__Problem statement__
Rewrite everything from the start of the data down to the line containing "click(x=19, y=401)", renaming "Viewport" as "Display" and leaving all else unchanged.

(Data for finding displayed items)
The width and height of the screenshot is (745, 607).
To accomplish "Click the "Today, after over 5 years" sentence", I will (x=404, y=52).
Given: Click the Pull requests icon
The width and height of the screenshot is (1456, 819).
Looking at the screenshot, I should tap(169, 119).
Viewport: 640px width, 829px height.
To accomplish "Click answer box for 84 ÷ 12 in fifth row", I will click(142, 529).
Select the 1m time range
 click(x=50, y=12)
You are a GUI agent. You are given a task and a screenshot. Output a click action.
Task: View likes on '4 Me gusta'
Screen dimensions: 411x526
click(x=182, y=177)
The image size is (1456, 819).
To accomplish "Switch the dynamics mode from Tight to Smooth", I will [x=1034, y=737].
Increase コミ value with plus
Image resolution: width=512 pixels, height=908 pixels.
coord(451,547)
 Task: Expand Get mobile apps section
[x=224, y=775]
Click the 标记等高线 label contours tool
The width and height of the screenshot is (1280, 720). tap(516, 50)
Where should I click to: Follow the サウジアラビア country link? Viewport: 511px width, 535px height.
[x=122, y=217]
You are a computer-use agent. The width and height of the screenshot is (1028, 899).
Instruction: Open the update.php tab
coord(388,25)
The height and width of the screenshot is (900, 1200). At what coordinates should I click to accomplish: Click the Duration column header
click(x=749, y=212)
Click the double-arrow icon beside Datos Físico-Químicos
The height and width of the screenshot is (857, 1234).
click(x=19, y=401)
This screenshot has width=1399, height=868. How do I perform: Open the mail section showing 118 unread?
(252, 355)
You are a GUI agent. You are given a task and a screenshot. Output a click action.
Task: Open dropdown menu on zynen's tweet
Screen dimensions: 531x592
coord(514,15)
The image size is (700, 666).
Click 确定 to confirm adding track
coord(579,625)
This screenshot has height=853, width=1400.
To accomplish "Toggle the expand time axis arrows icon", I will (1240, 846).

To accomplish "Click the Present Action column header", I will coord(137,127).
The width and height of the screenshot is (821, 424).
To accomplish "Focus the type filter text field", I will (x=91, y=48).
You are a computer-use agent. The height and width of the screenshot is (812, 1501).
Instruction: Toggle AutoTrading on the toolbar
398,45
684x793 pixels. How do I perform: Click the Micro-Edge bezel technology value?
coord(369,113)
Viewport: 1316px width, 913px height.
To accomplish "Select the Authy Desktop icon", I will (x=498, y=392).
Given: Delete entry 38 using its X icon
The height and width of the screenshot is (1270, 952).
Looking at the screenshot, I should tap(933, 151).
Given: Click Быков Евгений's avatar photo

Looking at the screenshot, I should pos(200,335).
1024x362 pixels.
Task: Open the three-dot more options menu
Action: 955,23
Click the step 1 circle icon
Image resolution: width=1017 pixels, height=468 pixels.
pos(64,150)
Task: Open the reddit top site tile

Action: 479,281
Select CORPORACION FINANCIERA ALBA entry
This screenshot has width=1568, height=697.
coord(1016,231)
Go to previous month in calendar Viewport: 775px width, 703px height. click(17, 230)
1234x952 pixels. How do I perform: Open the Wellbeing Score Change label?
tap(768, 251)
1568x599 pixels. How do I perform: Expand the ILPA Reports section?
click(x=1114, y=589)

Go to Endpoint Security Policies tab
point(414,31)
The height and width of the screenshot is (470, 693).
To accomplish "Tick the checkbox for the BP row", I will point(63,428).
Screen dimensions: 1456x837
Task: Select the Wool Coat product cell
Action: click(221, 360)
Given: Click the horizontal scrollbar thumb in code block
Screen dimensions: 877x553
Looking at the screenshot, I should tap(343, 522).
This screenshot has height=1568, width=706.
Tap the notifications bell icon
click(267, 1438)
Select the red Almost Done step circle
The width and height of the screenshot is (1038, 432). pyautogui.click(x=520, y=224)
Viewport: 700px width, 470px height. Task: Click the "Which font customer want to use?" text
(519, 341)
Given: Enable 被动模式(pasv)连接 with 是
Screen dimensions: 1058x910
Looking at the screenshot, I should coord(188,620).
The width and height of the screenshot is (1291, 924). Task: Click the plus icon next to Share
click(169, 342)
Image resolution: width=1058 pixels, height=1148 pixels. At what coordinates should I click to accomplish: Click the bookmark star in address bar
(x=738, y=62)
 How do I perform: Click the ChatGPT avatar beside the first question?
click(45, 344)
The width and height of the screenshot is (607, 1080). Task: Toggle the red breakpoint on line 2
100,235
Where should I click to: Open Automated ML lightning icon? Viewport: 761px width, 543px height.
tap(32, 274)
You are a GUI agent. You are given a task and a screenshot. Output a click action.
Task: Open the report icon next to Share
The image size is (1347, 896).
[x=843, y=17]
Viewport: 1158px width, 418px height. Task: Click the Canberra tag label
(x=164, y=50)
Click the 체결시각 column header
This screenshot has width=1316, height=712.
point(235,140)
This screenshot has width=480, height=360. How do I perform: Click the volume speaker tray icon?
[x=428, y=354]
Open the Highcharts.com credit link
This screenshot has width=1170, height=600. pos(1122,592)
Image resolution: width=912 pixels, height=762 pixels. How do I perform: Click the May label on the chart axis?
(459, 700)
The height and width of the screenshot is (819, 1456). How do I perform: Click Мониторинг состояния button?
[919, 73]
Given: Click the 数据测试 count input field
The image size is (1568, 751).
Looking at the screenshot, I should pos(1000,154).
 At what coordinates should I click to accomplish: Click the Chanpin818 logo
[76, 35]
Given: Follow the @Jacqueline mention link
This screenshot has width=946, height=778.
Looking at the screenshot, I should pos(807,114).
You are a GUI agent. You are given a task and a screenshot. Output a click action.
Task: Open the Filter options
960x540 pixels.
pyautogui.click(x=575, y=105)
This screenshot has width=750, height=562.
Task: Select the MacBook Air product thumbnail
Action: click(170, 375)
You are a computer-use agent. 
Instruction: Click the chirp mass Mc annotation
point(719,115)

__Solution to the problem__
The width and height of the screenshot is (745, 607).
To accomplish "Click the "Today, after over 5 years" sentence", I will (x=404, y=52).
Given: Click the Pull requests icon
The width and height of the screenshot is (1456, 819).
Looking at the screenshot, I should tap(169, 119).
Display: 640px width, 829px height.
To accomplish "Click answer box for 84 ÷ 12 in fifth row", I will click(142, 529).
Select the 1m time range
 click(x=50, y=12)
You are a GUI agent. You are given a task and a screenshot. Output a click action.
Task: View likes on '4 Me gusta'
Screen dimensions: 411x526
click(x=182, y=177)
The image size is (1456, 819).
To accomplish "Switch the dynamics mode from Tight to Smooth", I will [x=1034, y=737].
Increase コミ value with plus
Image resolution: width=512 pixels, height=908 pixels.
coord(451,547)
 Task: Expand Get mobile apps section
[x=224, y=775]
Click the 标记等高线 label contours tool
The width and height of the screenshot is (1280, 720). tap(516, 50)
Where should I click to: Follow the サウジアラビア country link? Display: 511px width, 535px height.
[x=122, y=217]
You are a computer-use agent. The width and height of the screenshot is (1028, 899).
Instruction: Open the update.php tab
coord(388,25)
The height and width of the screenshot is (900, 1200). At what coordinates should I click to accomplish: Click the Duration column header
click(x=749, y=212)
Click the double-arrow icon beside Datos Físico-Químicos
The height and width of the screenshot is (857, 1234).
click(x=19, y=401)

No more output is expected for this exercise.